Read La Danza Del Cementerio Online
Authors: Lincoln Child Douglas Preston
Tags: #Intriga, Policíaca,
D'Agosta le miró fijamente. Para él como si le hubieran hablado en chino.
—Perdone. Me he perdido.
Un suspiro.
—Parece ser que los residentes de la Ville llevan ocupando aquel terreno como mínimo desde la guerra de Secesión. Creo que era una iglesia abandonada, con muchas dependencias, y lo ocuparon todo. En aquella época, Nueva York estaba llena de okupas. En Central Park había muchísimos: huertos, pocilgas, casuchas…
—Pues en Central Park ya no están.
—Sí, es verdad; al convertir en parque público Central Park, echaron a los okupas, pero la punta norte de Manhattan siempre ha sido una especie de tierra de nadie. Es un terreno pedregoso y con muchos desniveles, poco adecuado para la agricultura y la vivienda. Inwood Hill Park no fue creado hasta los años treinta, y para entonces los residentes de la Ville ya habían adquirido el derecho de prescripción adquisitiva.

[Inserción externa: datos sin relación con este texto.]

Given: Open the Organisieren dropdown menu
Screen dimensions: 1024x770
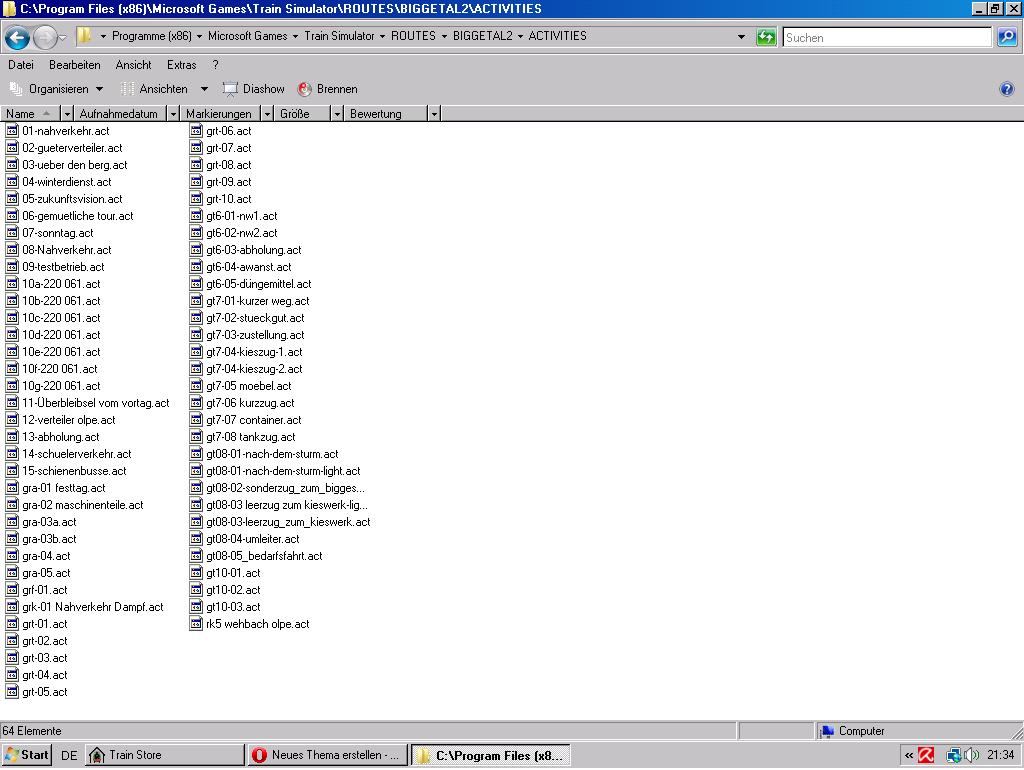Looking at the screenshot, I should [x=57, y=89].
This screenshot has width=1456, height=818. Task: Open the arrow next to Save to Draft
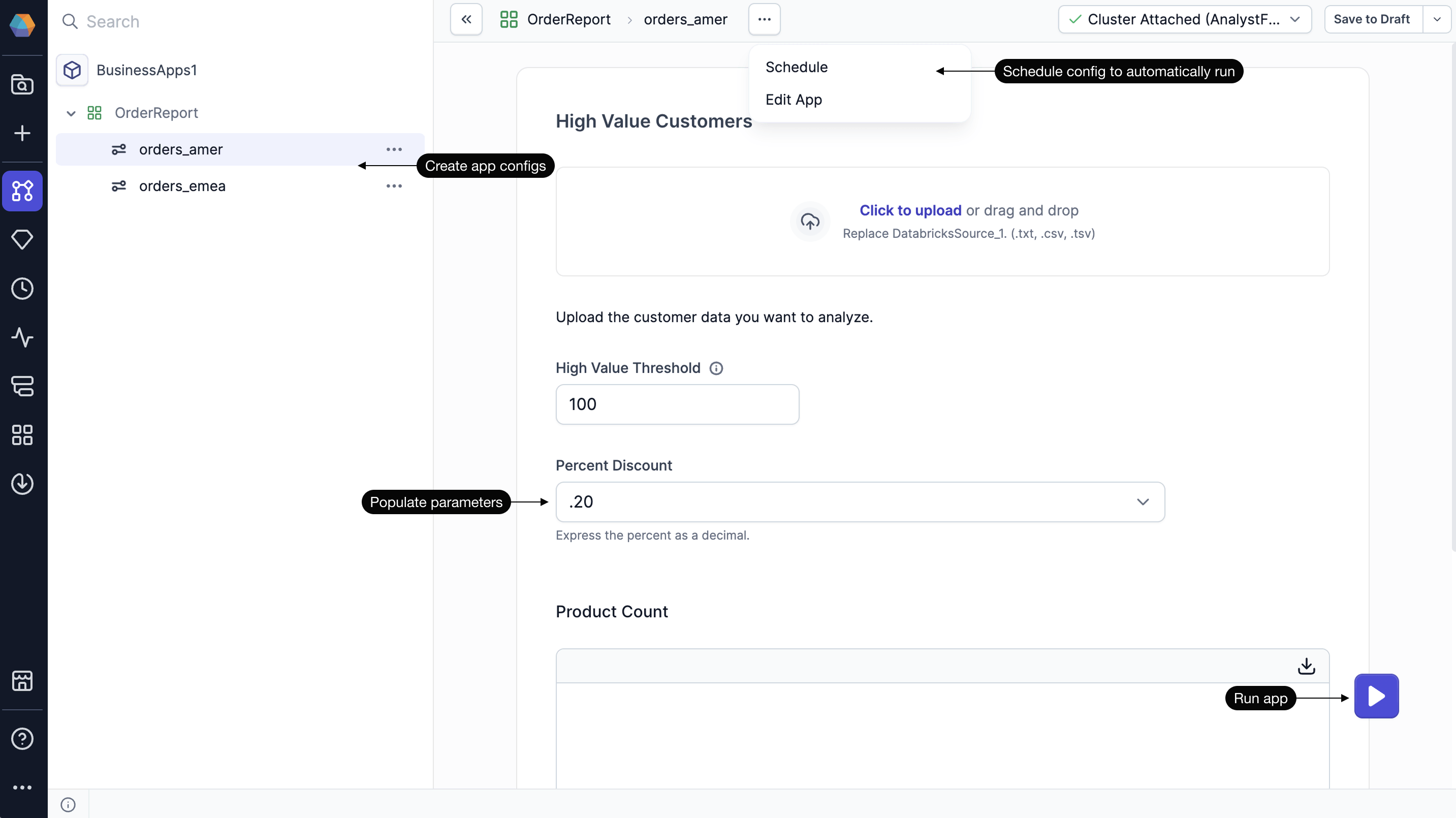point(1436,19)
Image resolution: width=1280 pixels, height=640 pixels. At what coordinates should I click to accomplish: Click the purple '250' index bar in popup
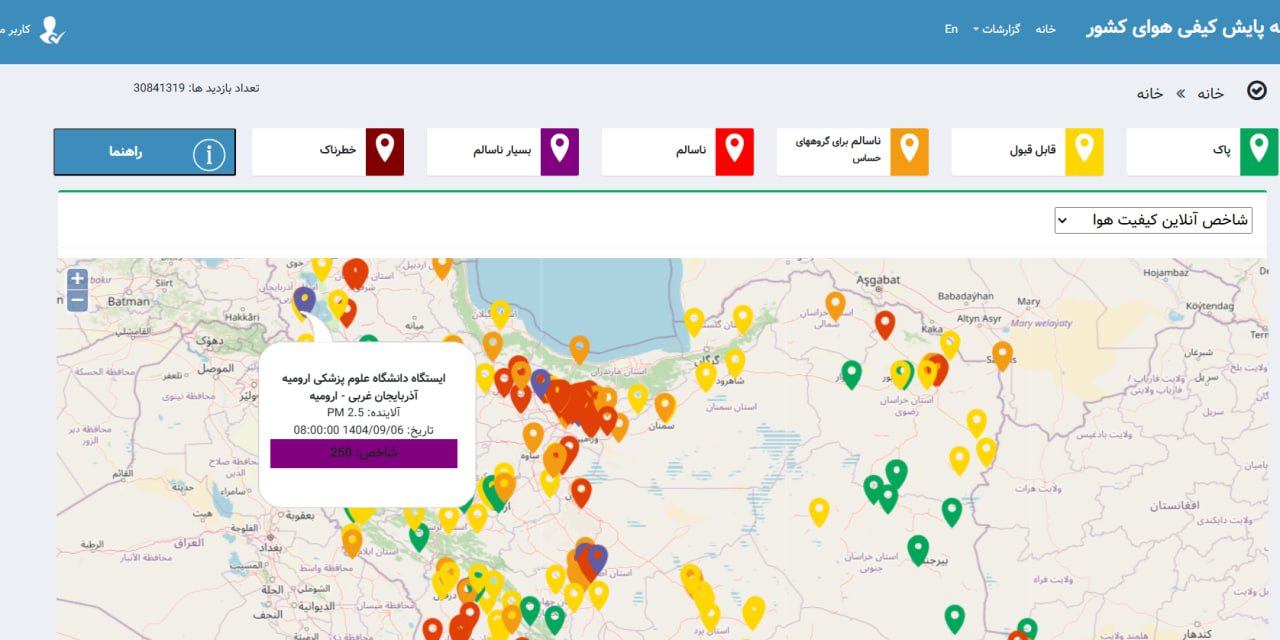(x=363, y=453)
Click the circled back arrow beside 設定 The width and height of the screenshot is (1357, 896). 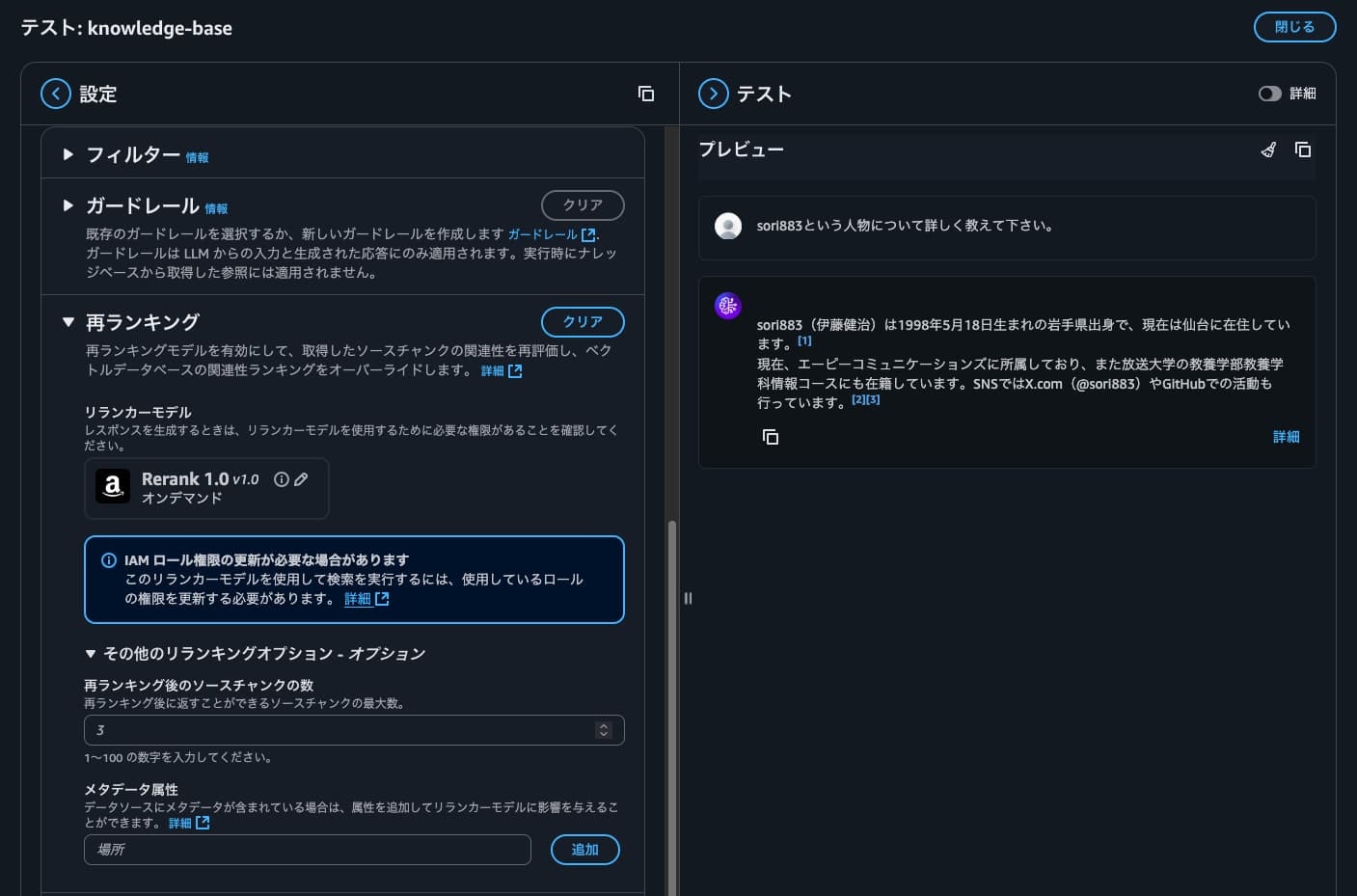(x=56, y=94)
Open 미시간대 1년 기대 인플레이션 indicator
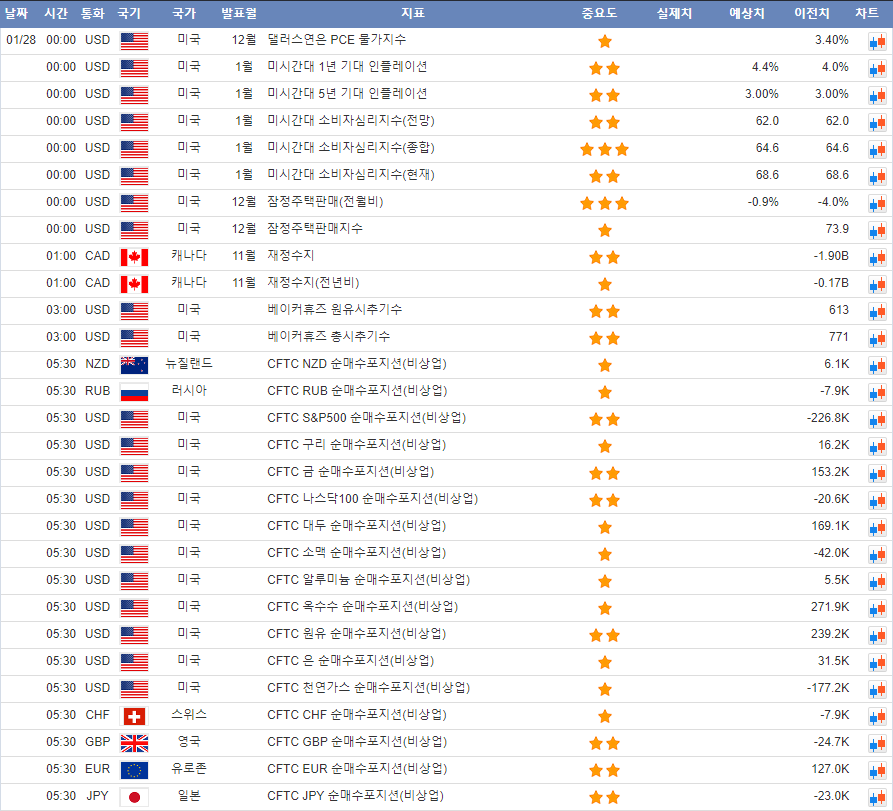Viewport: 893px width, 811px height. pyautogui.click(x=347, y=67)
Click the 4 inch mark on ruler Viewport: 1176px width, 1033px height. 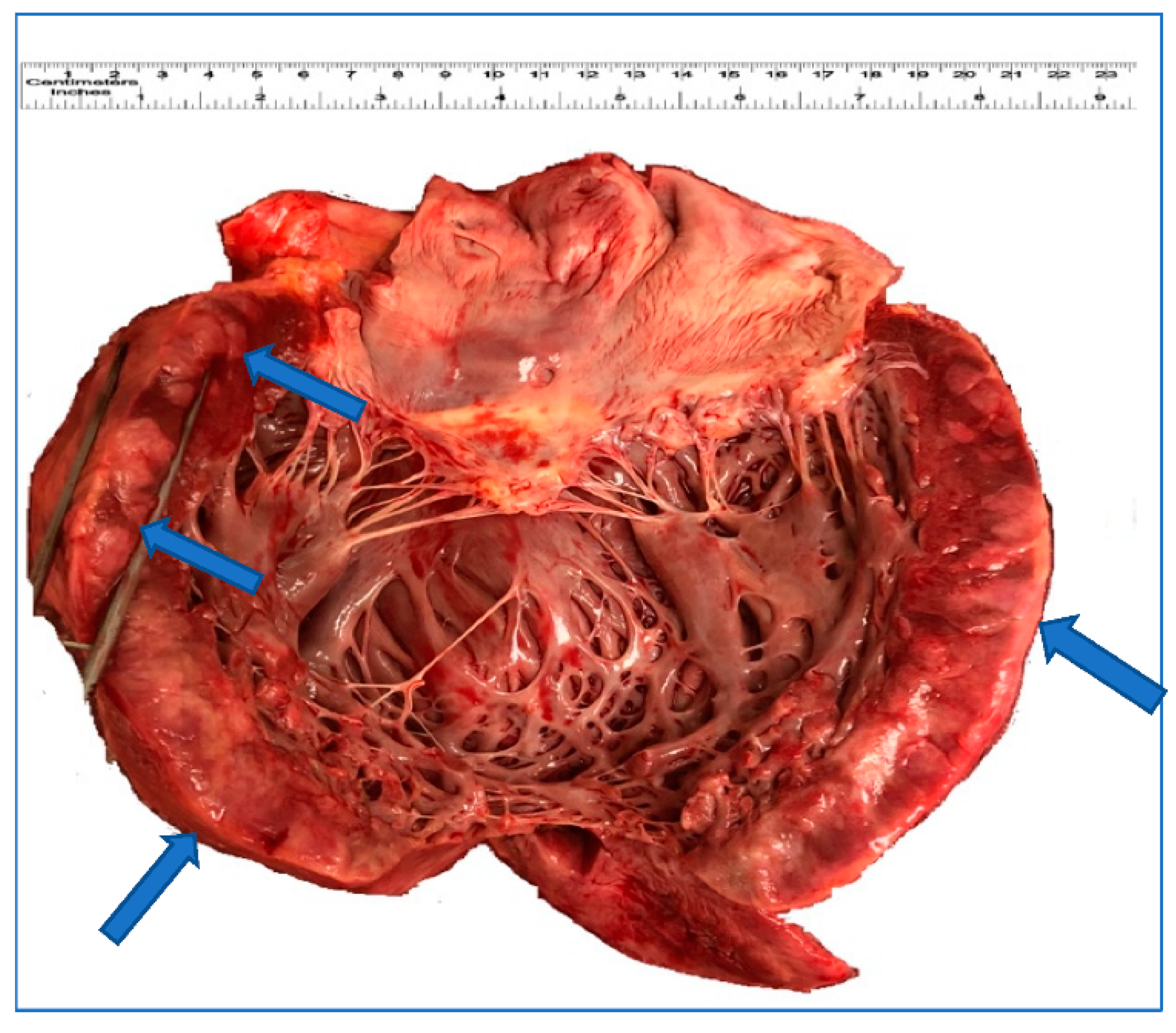click(501, 96)
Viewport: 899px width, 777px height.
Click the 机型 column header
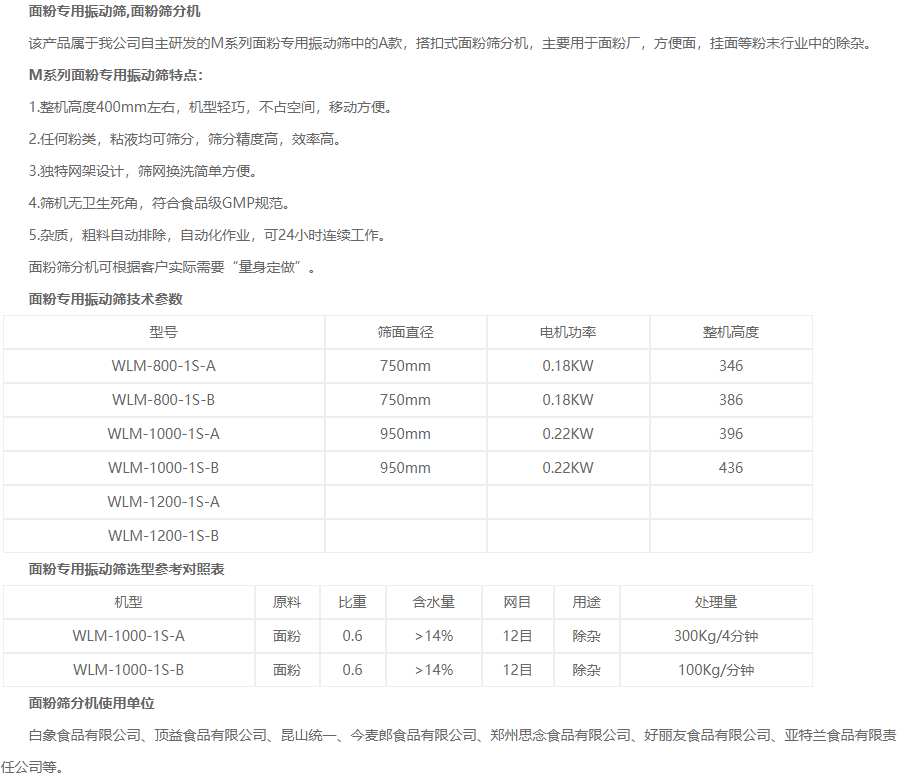coord(128,602)
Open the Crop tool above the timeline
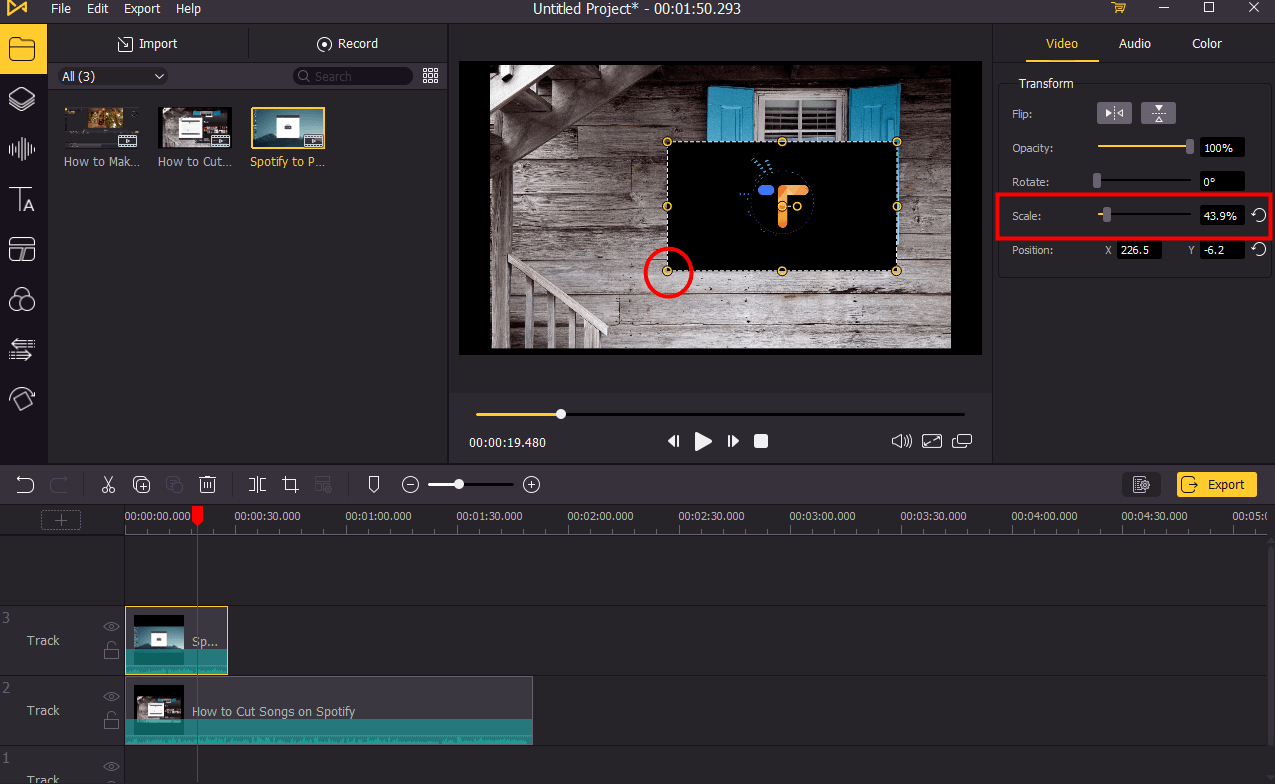The width and height of the screenshot is (1275, 784). pyautogui.click(x=289, y=484)
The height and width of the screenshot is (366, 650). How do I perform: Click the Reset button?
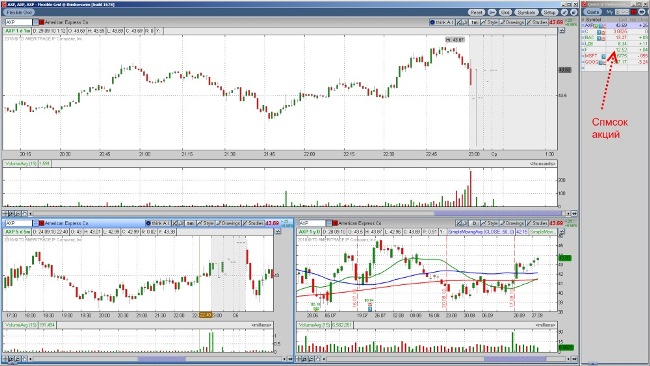pos(476,12)
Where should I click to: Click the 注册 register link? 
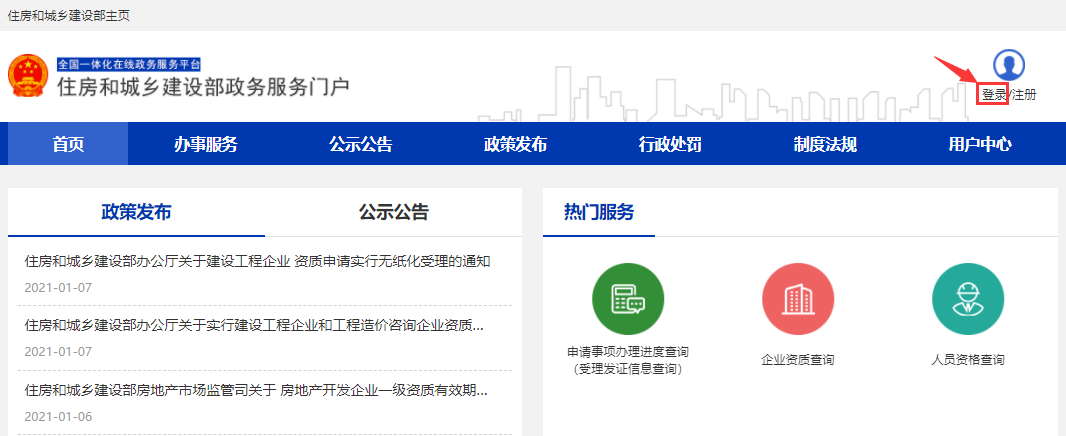(1023, 95)
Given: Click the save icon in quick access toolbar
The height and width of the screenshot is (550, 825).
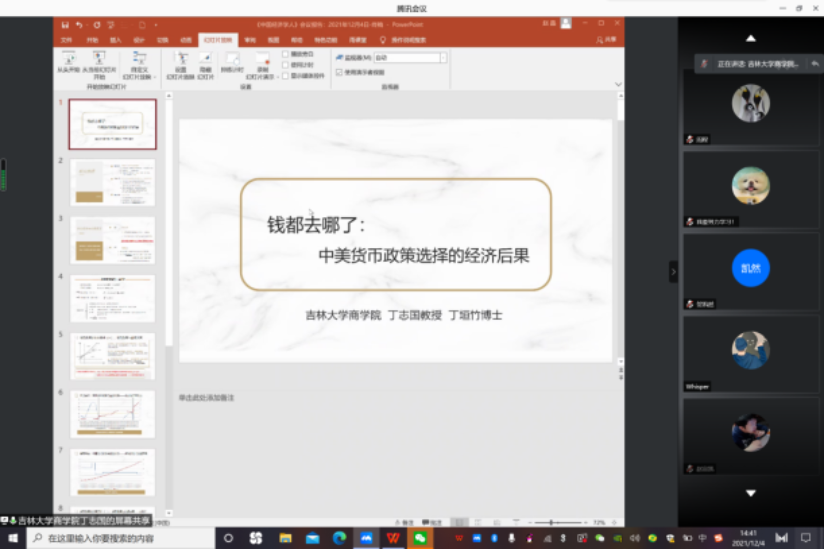Looking at the screenshot, I should (65, 24).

Aquel tono insistente, como de conferenciante, empezaba a ponerle de los nervios.
—Mire, yo abogado no soy. Lo único que sé es que no tienen ninguna escritura de propiedad, y que han cerrado una vía pública. Aún no me ha dicho cómo es posible.
D'Agosta se apoyó en el respaldo, cruzándose de brazos. —Por favor, teniente. Estoy intentando explicárselo. Llevan ciento cincuenta años en el mismo sitio. Tienen derechos adquiridos.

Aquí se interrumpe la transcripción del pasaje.